The novel avian influenza H7N9 virus has caused severe diseases in humans in eastern China since the spring of 2013. On January 18(th) 2014, a doctor working in the emergency department of a hospital in Shanghai died of H7N9 virus infection. To understand possible reasons to explain this world's first fatal H7N9 case of a health care worker (HCW), we summarize the clinical presentation, epidemiological investigations, laboratory results, and prevention and control policies and make important recommendations to hospital-related workers.
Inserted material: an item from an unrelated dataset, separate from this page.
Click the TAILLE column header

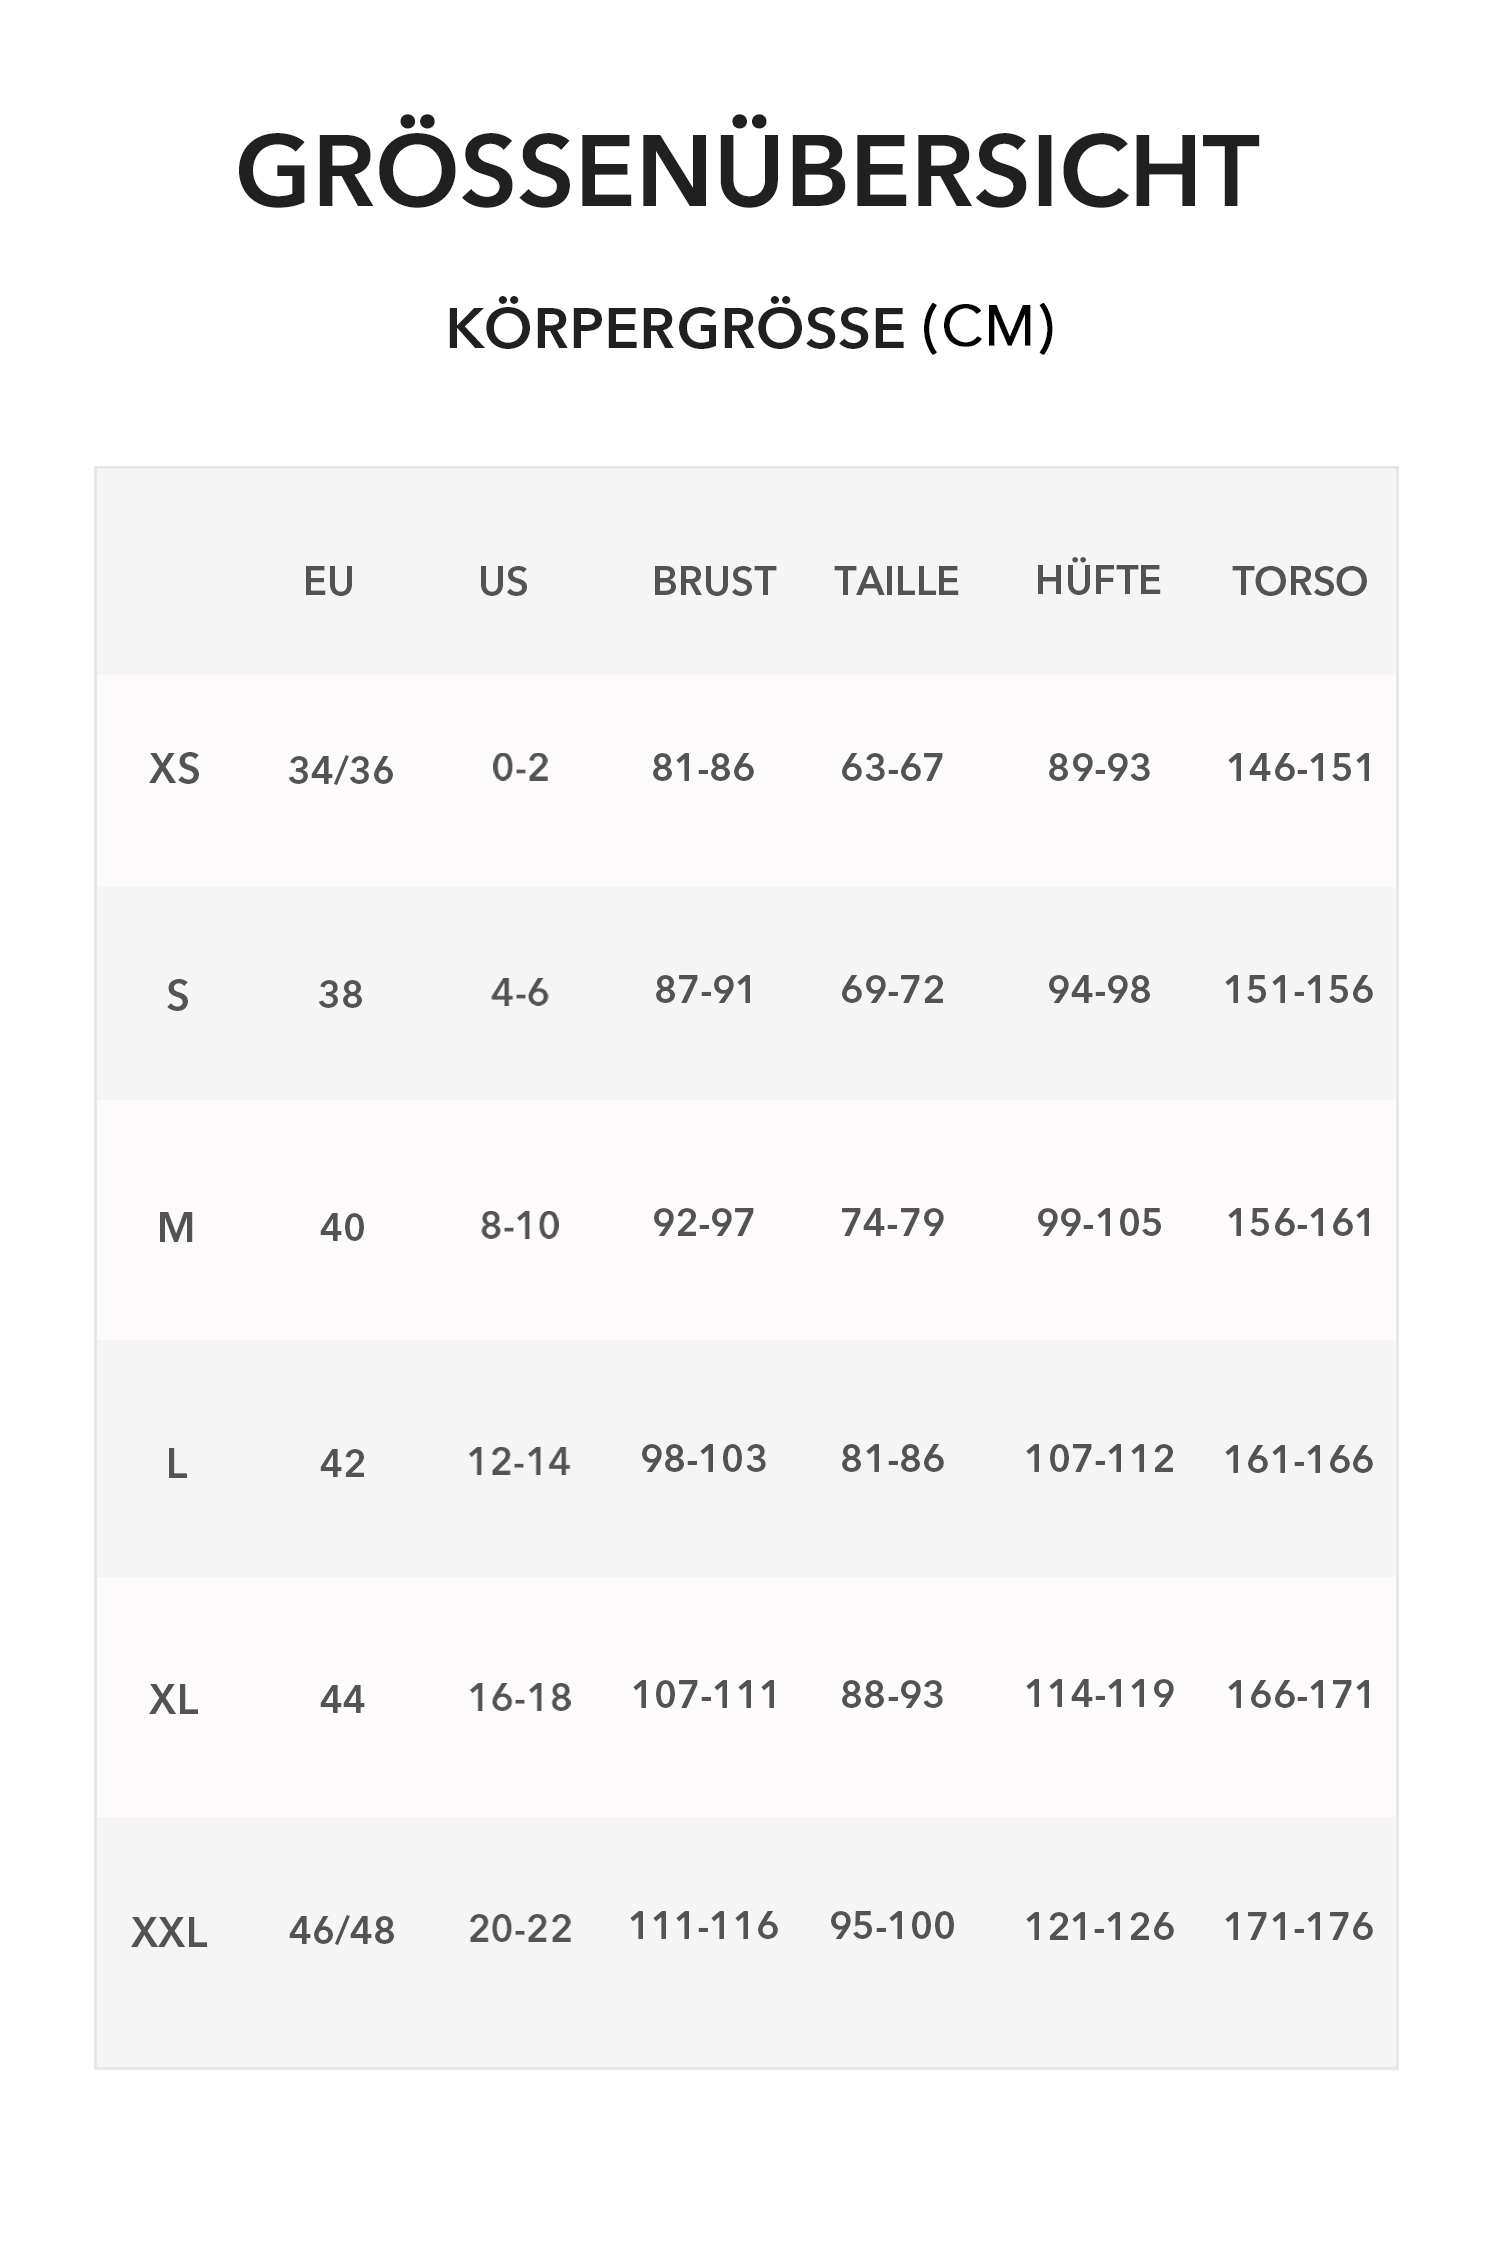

The patient was a 31-year-old male Chinese surgeon who was obese and had a five-year history of hypertension and suspected diabetes. On January 11(th) 2014, he showed symptoms of an influenza-like illness. Four days later, his illness rapidly progressed with bilateral pulmonary infiltration, hypoxia and lymphopenia. On January 17th, the case had a high fever, productive cough, chest tightness and shortness of breath, so that he was administered with oseltamivir, glucocorticoid, immunoglobulin, and broad-spectrum antibiotic therapy. The case died in the early morning of next day after invasive ventilation. He had no contact with poultry nor had he visited live-poultry markets (LPMs), where positive rates of H7N9 were 14.6 % and 18.5 %. Before his illness, he cared for three febrile patients and had indirect contact with one severe pneumonia patient. Follow-up with 35 close contacts identified two HCWs who had worked also in emergency department but had not worn masks were anti-H7N9-positive. Viral sequence identity percentages between the patient and two LPM-H7N9 isolates were fewer than between the patient and another human case in shanghai in January of 2014.
Important reasons for the patient's death might include late treatment with oseltamivir, and the infected H7N9 virus carrying both mammalian-adapted signature (HA-Q226L) and aerosol transmissibility (PB2-D701N). The LPM he passed every day was an unlikely source of his infection, but a contaminated environment, or an unidentified mild/asymptomatic H7N9 carrier were more probable. We advocate rigorous standard operating procedures for infection control practices in hospital settings and evaluations thereafter.